*Tasks*:
1. In the article about Lympne Castle, how much did Ann Kaplan Mullholland pay for the castle?
2. Why does the article about Lympne Castle call the castle "no ordinary venue"?

*Passage for review*:
-=-=-=-=-

Picture a typical day at a Medieval English castle.
It will probably involve a tea room. Some slightly bored schoolchildren wandering around the grounds. Perhaps a historical re-enactment.
That sedate image couldn't be further from the £25million plans hatched by Real Housewives of Toronto star, Ann Kaplan Mullholland, who bought Lympne Castle near Hythe in Kent back in 2023 for £5.5million.
The castle, which sits on a vast 130-acre site with views of the English Channel, is already in use as a wedding venue, bar and restaurant, with plans for a hotel and event space.
But it is no ordinary venue, because Ann Kaplan Mullholland and her husband, Dr Stephen Mullholland, are no ordinary billionaires.
Canadian Ann made her fortune founding a financial technology company which generates credit scores, and Stephen is a renowned cosmetic surgeon.
But to look at the couple, you could be forgiven for thinking they are rock stars, actors or eccentric artists.

-=-=-=-=-

*Source material*:
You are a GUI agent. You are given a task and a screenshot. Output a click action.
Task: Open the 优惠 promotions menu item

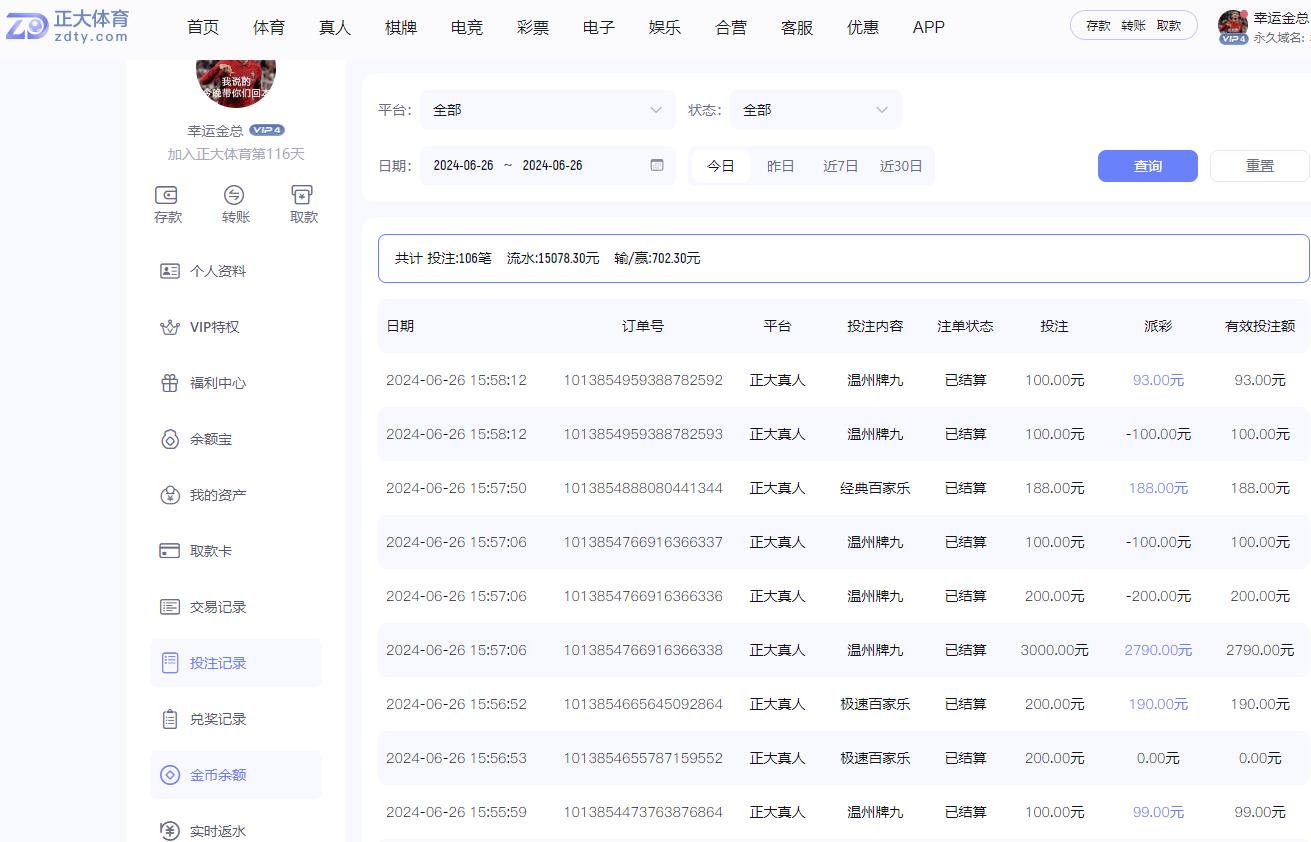click(862, 28)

-=-=-=-=-

*Per-task answers*:
1. She paid £5.5million for it in 2023.

2. The castle is no ordinary venue because its owners, Ann Kaplan Mullholland and her husband, Dr Stephen Mullholland, are no ordinary billionaires. She made her fortune founding a financial technology company that generates credit scores, and he is a renowned cosmetic surgeon.